Oltre al risparmio sui costi di trasporto, Subrata Chakrabarty, funzionario dell’UNHCR a Cox’s Bazar, ha detto che i centri di raccolta delle verdure permettono ai piccoli agricoltori di negoziare con gli acquirenti come gruppo, il che significa che possono ottenere un prezzo migliore per i loro prodotti. Questo a sua volta ha avuto un impatto positivo sulla loro capacità di sostenere se stessi e le loro famiglie.
Anche nei campi Rohingya sono in corso sforzi per trovare soluzioni innovative per aiutare i rifugiati a coltivare frutta e verdura, nonostante le notevoli limitazioni di spazio. L’insediamento di rifugiati di Kutupalong, il più grande campo di Cox’s Bazar, è uno dei luoghi più densamente popolati della terra, con una media di 40.000 persone che vivono in ogni chilometro quadrato.
Usando il concetto di “orto verticale” lanciato dall’UNHCR e dai partner nel 2020, i rifugiati stanno usando telai di bambù per trasformare i tetti dei loro rifugi in orti.
Circa 1.000 famiglie hanno ricevuto semi, formazione e tutto il necessario per iniziare a coltivare nel 2020 e altre 1.000 riceveranno aiuto per iniziare i loro orti sui tetti quest’anno.
Kefayetullah, sua moglie Fatima e i loro due figli vivono nel campo di Kutupalong da più di tre anni. Per Kefayetullah è difficile mantenere la sua famiglia a causa di una disabilità alla mano sinistra, che non può quasi usare. Ma da quando lui e sua moglie hanno un orto sul tetto della loro casa, stanno producendo più verdure di quante ne possano mangiare.
“Non posso farlo da solo, mia moglie mi aiuta. Io lavoro con una mano e pianto i semi. Mia moglie porta l’acqua e io innaffio le piante”, ha detto.
Kefayetullah vende le verdure in eccedenza della famiglia in un mercato locale nel campo per poter comprare altre cose. “Oltre al pesce, alla carne e ad altri generi alimentari, a volte compro vestiti per la mia famiglia e li divido anche con i miei parenti”, ha detto.
Come la maggior parte dei rifugiati nei campi, Kefayetullah sogna che un giorno sarà possibile tornare in sicurezza in Myanmar. Fino ad allora, il suo orto sul tetto fornisce nutrimento alla sua famiglia e gli permette di acquisire nuove competenze.

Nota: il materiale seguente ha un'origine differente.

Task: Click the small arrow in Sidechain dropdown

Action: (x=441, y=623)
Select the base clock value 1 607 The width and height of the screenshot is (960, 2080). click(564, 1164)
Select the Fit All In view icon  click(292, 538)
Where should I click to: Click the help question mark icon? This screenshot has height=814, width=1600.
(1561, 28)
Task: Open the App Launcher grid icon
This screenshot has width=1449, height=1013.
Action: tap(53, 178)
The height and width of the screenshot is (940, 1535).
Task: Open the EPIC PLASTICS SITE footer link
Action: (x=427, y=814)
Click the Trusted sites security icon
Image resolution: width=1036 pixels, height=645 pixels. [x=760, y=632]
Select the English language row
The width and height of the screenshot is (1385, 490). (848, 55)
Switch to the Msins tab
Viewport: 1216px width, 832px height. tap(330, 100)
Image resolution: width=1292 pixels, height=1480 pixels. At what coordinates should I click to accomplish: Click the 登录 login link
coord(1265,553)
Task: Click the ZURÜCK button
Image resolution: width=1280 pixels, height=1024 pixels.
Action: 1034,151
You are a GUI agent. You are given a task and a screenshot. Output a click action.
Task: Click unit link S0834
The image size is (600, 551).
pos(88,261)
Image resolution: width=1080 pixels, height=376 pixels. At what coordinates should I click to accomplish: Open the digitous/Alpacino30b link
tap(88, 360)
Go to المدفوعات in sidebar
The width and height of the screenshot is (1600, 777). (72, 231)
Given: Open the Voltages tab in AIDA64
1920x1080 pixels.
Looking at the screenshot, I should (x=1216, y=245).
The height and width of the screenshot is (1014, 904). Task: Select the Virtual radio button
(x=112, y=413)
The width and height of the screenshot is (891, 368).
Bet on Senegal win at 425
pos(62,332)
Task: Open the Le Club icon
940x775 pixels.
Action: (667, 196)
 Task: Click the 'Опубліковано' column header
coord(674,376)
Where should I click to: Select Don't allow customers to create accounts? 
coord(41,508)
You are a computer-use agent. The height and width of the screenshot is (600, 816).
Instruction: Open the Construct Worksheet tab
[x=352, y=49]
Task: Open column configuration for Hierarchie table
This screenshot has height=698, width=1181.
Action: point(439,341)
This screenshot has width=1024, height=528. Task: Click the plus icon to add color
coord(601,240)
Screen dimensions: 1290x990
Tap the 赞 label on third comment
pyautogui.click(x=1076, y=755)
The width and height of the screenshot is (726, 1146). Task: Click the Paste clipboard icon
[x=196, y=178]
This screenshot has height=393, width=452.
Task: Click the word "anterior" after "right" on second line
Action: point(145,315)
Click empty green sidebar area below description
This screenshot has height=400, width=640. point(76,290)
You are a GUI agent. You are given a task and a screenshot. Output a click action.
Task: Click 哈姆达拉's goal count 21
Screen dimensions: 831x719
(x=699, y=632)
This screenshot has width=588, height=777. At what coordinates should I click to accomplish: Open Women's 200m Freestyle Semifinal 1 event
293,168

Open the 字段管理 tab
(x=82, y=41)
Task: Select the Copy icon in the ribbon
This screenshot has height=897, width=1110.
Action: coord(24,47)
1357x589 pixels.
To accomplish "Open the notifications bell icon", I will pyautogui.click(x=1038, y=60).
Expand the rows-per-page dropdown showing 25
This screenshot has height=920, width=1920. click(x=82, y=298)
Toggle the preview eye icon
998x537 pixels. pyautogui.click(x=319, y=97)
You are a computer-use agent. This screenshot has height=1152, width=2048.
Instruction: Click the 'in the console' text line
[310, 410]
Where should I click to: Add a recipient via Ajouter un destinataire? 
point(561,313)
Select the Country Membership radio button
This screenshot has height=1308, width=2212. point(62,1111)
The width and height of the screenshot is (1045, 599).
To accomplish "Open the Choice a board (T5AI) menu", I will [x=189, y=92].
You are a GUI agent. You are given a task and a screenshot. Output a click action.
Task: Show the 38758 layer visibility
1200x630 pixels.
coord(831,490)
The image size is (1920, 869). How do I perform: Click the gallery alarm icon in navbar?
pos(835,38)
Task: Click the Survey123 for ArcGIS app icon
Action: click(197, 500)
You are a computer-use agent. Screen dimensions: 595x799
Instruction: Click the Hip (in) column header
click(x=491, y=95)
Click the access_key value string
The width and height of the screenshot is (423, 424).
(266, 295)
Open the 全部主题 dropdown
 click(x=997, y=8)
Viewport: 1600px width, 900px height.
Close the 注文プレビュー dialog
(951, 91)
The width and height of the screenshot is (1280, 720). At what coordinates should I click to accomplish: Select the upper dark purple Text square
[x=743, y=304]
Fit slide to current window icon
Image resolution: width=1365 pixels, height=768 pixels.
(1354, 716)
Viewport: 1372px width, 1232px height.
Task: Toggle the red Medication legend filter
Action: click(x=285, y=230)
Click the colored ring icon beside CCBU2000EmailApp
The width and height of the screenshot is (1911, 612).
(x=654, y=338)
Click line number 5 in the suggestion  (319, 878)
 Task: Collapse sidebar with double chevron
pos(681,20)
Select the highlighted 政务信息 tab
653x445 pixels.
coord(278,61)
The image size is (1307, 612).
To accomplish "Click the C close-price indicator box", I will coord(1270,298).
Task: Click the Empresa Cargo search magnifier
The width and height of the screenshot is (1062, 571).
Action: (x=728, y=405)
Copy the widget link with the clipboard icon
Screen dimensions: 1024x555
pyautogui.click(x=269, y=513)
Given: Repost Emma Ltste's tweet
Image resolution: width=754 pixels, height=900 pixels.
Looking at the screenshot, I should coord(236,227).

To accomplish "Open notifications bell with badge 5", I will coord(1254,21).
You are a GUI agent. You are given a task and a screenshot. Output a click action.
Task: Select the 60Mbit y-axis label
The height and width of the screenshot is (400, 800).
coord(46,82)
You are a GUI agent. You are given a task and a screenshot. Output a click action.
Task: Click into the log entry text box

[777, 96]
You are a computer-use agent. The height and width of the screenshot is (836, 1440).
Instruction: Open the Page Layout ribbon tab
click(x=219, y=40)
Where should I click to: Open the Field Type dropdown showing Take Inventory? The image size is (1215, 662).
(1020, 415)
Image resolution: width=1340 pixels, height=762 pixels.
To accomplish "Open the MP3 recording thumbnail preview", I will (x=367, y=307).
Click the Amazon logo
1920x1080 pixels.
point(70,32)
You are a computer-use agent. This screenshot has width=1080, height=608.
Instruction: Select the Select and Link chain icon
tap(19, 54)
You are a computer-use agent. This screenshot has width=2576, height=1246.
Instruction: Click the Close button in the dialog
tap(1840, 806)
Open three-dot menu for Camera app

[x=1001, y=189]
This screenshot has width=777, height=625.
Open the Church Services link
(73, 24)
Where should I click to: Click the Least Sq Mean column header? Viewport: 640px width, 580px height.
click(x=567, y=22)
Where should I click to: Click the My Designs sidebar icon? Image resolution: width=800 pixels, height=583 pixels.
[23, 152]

“Avevamo un orto tradizionale in Myanmar. Ma da quando sono arrivato qui, ho imparato molto e ora posso fare molte cose tecniche. Così, se Dio vuole, quando potrò tornare in Myanmar, potrò continuare, ma più in grande e meglio”, ha detto.
Nella comunità ospitante, anche Mathana non vede l’ora di avere giorni migliori. “Spero di trovare un lavoro, voglio stare in piedi da sola”, ha detto.
“Non voglio una grande casa, voglio solo una bella famiglia felice con i miei fratelli e sorelle, e questa è la mia speranza per il futuro”.